Task to complete: Word for word, copy the lines beginning at the one with "The height and" and ending at the last line below; pictures stay out.

[Pixel coordinate grounding data]
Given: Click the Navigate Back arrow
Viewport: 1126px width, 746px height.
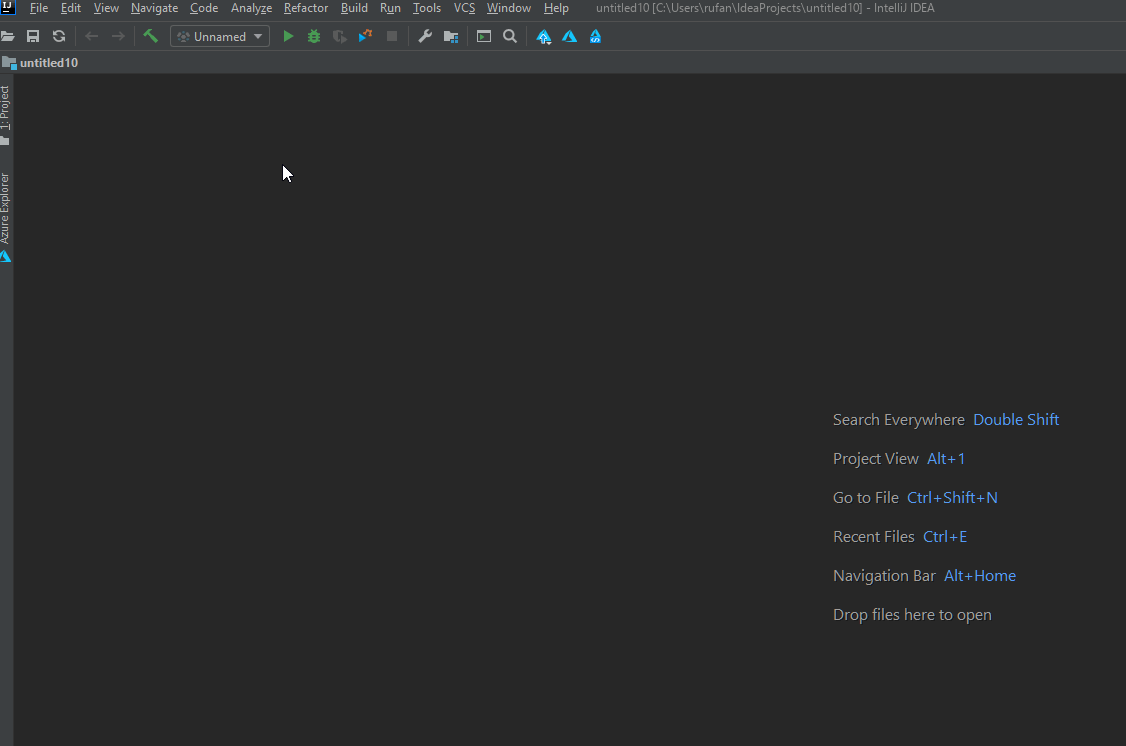Looking at the screenshot, I should click(90, 36).
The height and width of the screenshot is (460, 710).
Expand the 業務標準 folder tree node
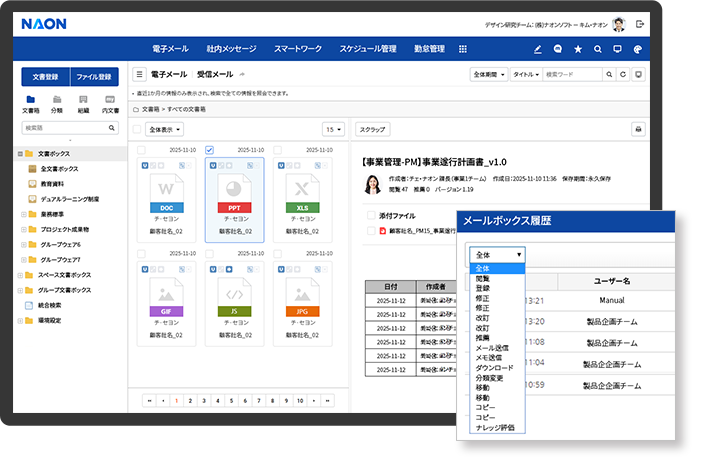coord(19,213)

Answer space:
The height and width of the screenshot is (460, 710).
Expand the 業務標準 folder tree node
coord(19,213)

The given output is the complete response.